It's hard to create a lovable mascot. Here are 10 that prove that rule.
Frosted Flakes might be able to use Tony the Tiger to hawk their flaky wares until the sun literally explodes, but not every brand is going to be able to come up with something as grrrrrreat! Here's a list of 10 brand mascots that just fell flat (or will soon).
The New Hamburglar
The catalyst for our mascot fail retrospective, this head-scratcher was just rolled out this month. After 13-years without a single "robble" (perhaps he was spending some time "up the river" as a repeat offender for burger theft), McDonalds has brought back The Hamburglar — but not the cartoony one you might remember. Nope, he's a real person. A real, five o'clock-shadowed ("stubble stubble"?) dude in a costume. He's probably meant to appeal to Millenials or something.
The Nabisco Thing
People living in the '90s demanded that things be "extreme." Oreo-maker Nabisco heard the call and decided to create an extreme mascot of their own by breathing unholy life into their logo. Thus, the Nabisco Thing was created, to go forth and bring the good news of their cookies and crackers to the masses. However, he didn't stick around long because, in the words of 90's brand expert Matt Dracula, "seeing a featureless alien breakdance just didn't improve anyone's desire for cookies."

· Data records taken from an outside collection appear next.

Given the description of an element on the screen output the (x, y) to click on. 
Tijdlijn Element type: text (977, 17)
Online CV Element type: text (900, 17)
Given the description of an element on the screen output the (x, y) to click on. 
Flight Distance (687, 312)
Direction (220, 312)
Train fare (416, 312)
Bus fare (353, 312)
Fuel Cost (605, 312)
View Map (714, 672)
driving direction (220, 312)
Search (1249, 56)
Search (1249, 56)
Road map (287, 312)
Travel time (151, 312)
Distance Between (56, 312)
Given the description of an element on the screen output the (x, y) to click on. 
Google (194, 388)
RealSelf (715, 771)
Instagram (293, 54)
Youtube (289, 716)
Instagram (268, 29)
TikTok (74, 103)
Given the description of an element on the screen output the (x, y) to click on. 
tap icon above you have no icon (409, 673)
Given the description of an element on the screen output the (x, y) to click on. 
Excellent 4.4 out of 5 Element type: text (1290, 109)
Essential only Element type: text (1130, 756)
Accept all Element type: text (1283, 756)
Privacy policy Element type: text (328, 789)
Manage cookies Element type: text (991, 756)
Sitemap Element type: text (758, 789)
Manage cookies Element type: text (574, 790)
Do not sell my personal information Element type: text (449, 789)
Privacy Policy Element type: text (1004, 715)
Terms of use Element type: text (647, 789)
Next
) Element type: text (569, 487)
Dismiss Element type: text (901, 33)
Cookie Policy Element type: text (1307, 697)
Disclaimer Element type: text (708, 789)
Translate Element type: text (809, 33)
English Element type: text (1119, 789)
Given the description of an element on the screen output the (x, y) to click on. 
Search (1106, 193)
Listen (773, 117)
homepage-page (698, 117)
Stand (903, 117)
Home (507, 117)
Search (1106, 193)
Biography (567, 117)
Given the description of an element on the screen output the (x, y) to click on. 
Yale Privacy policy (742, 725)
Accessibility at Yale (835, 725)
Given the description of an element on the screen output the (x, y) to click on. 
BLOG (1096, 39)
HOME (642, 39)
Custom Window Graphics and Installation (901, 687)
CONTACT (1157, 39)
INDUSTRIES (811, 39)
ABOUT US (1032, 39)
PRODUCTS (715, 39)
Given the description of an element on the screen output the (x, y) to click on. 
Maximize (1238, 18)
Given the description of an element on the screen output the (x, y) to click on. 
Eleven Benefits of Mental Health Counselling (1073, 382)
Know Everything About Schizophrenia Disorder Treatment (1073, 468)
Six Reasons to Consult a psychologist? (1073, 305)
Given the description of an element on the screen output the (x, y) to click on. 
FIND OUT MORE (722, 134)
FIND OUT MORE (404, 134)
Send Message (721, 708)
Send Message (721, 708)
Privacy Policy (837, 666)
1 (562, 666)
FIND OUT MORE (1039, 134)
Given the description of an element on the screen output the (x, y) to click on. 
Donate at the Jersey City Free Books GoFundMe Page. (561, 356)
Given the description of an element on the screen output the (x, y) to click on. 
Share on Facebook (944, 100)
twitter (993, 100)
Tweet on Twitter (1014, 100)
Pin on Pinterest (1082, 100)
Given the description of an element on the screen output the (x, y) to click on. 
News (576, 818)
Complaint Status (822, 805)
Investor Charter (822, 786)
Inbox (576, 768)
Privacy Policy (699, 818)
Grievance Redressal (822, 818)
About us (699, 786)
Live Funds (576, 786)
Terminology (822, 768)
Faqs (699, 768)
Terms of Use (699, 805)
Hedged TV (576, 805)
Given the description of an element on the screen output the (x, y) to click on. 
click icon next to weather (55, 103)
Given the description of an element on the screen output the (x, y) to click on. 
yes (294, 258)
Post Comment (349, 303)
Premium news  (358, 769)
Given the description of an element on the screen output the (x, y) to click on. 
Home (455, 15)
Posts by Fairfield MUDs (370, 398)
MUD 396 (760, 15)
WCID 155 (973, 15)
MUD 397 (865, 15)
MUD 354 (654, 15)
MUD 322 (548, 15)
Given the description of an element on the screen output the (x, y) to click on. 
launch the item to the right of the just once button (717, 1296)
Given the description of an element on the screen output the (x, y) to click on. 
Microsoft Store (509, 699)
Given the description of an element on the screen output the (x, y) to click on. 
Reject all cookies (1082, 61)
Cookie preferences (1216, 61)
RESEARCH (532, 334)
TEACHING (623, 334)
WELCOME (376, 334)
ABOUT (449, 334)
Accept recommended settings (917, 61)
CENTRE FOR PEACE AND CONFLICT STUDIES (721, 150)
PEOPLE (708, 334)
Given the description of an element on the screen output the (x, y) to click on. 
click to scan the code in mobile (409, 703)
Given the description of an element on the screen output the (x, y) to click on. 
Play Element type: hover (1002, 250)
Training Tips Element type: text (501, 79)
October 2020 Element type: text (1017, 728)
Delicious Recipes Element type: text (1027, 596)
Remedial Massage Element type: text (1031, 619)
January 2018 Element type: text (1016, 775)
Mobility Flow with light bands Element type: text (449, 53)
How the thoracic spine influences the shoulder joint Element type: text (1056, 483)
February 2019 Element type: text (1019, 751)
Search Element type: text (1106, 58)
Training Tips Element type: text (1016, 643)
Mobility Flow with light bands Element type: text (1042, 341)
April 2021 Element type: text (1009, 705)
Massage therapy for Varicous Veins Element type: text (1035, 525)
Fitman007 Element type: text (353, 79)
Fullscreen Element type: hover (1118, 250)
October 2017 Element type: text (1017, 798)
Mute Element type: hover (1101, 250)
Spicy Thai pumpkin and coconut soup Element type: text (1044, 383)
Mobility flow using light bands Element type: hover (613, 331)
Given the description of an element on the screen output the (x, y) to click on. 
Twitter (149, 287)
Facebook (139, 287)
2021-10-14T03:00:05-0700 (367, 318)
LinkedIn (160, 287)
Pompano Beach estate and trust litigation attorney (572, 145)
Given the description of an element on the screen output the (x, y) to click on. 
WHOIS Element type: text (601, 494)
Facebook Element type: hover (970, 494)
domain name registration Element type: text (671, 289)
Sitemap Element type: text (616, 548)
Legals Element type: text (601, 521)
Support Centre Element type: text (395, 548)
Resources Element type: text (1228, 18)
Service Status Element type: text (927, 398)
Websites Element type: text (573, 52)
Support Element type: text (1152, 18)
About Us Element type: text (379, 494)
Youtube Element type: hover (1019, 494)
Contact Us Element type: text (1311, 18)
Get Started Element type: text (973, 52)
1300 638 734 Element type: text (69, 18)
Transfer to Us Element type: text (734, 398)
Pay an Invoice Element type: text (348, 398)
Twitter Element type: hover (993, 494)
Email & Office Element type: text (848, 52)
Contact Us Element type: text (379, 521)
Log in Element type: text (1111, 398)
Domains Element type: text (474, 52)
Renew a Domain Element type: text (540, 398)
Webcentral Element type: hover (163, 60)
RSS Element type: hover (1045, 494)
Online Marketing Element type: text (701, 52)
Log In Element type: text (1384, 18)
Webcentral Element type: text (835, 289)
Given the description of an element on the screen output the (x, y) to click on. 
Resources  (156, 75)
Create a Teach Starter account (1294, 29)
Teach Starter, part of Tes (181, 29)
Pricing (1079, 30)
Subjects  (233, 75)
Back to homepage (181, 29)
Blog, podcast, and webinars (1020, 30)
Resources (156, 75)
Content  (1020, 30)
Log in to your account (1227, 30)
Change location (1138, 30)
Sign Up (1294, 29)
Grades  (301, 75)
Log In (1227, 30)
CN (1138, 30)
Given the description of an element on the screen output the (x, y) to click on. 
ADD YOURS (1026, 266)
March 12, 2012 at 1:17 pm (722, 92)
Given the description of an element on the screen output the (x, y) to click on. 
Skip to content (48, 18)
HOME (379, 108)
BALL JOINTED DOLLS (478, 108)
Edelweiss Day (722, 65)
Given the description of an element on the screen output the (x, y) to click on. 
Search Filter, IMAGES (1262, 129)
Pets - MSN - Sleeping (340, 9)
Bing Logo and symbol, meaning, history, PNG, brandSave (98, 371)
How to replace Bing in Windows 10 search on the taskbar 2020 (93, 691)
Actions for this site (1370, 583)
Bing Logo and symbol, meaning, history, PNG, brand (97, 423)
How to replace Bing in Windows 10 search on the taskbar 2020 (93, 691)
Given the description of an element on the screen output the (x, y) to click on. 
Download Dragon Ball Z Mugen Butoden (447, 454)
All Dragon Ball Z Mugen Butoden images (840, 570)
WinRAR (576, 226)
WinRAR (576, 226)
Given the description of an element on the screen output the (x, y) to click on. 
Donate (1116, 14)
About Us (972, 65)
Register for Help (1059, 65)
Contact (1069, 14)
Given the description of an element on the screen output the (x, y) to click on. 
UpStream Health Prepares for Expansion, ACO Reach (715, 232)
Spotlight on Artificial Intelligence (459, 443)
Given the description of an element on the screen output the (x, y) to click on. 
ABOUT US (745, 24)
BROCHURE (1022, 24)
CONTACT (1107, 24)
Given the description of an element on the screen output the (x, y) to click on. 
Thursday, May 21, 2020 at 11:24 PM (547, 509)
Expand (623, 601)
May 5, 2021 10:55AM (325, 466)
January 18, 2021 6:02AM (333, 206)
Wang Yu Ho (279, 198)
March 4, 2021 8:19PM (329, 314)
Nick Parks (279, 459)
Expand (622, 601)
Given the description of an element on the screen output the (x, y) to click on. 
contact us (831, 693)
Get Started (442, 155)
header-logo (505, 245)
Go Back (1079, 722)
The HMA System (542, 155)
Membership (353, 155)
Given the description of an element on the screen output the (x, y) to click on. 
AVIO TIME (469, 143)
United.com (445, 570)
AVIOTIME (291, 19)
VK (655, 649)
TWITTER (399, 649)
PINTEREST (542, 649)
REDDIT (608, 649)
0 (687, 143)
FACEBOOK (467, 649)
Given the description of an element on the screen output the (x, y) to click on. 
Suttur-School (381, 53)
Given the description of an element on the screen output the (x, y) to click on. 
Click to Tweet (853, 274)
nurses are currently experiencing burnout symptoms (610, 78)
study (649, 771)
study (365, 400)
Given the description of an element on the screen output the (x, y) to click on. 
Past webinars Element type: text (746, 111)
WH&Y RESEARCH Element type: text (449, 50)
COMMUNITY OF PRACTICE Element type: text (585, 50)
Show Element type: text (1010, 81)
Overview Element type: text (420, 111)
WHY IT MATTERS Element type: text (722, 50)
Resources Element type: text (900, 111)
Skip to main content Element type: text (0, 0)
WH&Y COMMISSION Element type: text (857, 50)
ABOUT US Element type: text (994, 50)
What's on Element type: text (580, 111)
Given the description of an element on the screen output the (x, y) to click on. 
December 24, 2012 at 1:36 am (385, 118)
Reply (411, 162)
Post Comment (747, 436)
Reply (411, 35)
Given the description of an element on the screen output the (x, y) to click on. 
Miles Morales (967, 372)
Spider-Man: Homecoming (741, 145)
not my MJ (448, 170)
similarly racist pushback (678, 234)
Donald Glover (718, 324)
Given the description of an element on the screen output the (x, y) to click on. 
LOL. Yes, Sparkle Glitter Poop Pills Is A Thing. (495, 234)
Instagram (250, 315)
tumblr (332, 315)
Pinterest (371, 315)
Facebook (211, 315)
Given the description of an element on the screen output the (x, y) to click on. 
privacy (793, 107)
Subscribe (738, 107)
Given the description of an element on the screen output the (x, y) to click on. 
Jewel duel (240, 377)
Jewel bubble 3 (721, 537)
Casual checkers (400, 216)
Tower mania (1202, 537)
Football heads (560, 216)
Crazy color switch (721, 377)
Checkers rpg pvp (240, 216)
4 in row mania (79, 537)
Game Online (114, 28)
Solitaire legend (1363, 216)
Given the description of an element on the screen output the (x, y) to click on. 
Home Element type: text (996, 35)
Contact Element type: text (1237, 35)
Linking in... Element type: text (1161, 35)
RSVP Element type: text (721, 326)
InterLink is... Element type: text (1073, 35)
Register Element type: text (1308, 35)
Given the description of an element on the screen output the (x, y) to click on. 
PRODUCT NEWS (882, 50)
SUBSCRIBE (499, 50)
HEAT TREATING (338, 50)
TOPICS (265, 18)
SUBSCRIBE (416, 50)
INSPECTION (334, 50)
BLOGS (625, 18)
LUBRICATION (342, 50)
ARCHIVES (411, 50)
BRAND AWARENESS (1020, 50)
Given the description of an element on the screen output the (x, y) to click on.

Spongmonkeys for Quiznos Subs
It was 2004 and toasting a sub sandwich was a new and revolutionary idea that was spreading across the United States like wildfire. To make sure everyone knew that they were at the forefront of bringing heat to a sandwich, Quiznos created a commercial that can only be described as... "huh?" You know what doesn't sell sandwiches? Living nightmares singing about sandwiches. A couple months later, this commercial, thankfully, stopped airing and we, as a nation, were able to move on.
The Burger King
From the 60s to the 80s, Burger King had used a jovial cartoon king as their answer to Ronald McDonald, but then shelved him for all of the 90s. In 2003, ad wizards decided to revive this beloved mascot, but, like with Buffy's mom, something went horribly wrong during the resurrection process and he came back super creepy. His rictus-faced rein of terror ended in 2011; however, the mascot recently made an appearance as part of Floyd Mayweather's entourage, as Money walked to the ring to fight Manny Pacquiao!
Mac Tonight for McDonald's
In an attempt to lure people into their "restaurants" for dinner, McDonald's felt that a man with a moon for a head singing a re-written version of "Mack The Knife" (a song about a murdering psychopath) was just the thing to do it! The national campaign ran for only three years, starting in 1986. But, fun fact, the guy inside the costume was Doug Jones (Pan's Labyrinth, Hellboy).
Waldo the Wizard for Lucky Charms
As part of the "Hey, we can sell sugar to kids and call it 'breakfast'" cereal boom of the 60s, Lucky Charms debuted in 1962. One year later, we were first introduced to Lucky the Leprechaun, whose Irish brogue and stingy ways were a strange way to market food to kids, if you really think about it. Thirteen (ooh, unlucky!) years later, General Mills swapped him out for Waldo the Wizard. Remember him? No one does. Long Live Lucky!
Kia Soul Hamsters
Hamsters were big in 2009, but no one knows why. That year, Zhu Zhu Pets (wind-up hamsters) were the gotta-have-it, I'll-elbow-you-in-the-face-for-it toy of the holiday season and anthropomorphic mascots for a new car. What a year to be a cricetinaephile! Anyway, these commercials won the Nielsen Automotive Advertising Awards "Automotive Ad of the Year," proving that there are just too many awards.
The Taco Bell Chihuahua
In 1997, all anyone would say to each other was "¡Yo quiero Taco Bell!" Like, for real. Not since "Where's the beef?" had a corporate ad slogan so gripped the public zeitgeist to the point that we were putting it on t-shirts and coffee mugs! People loved that weird little dog; however, it wasn't making anyone crave dirt-cheap chalupas, so the campaign was ended in 2000 after the company saw the largest sales drop in its history. At the time, the prevailing rumor was that the commercials ended because the dog died. This was untrue, but the original dog is now dead. (She died in 2009.) Sweet dreams!
Mr. Six for Six Flags Amusement Parks
The most effective ads are ones that tell a story. For a 2004 Six Flags campaign, the story they wanted to tell was that old people love to dance, so you're going to love their roller coasters! QED. Everyone was contented to be moderately — yet enjoyably — creeped out by Mr. Six for years, until ownership of the park changed hands in 2009. The new CEO, on his second day in office, cancelled the ad campaign, calling the character "pointless" and it's certainly hard to argue with him. (Though, Mr. Six has still appeared on and off in commercials since then, anyway.)
The Noid for Domino's
Who knows how long Domino's would have used this weird, claymation mascot, had a mentally ill man by the name of Kenneth Lamar Noid not taken two of the pizza chain's employees hostage back in 1989? Yikes, this fun, frivolous slideshow just got real. Don't worry, everyone got out alive; however, the Noid name was too tarnished by those events, so Domino's ended the campaign after just three years. Wow, we just got that "Noid" is a play on "annoyed," as in "don't get annoyed with your pizza." Only took us 30 years to get that.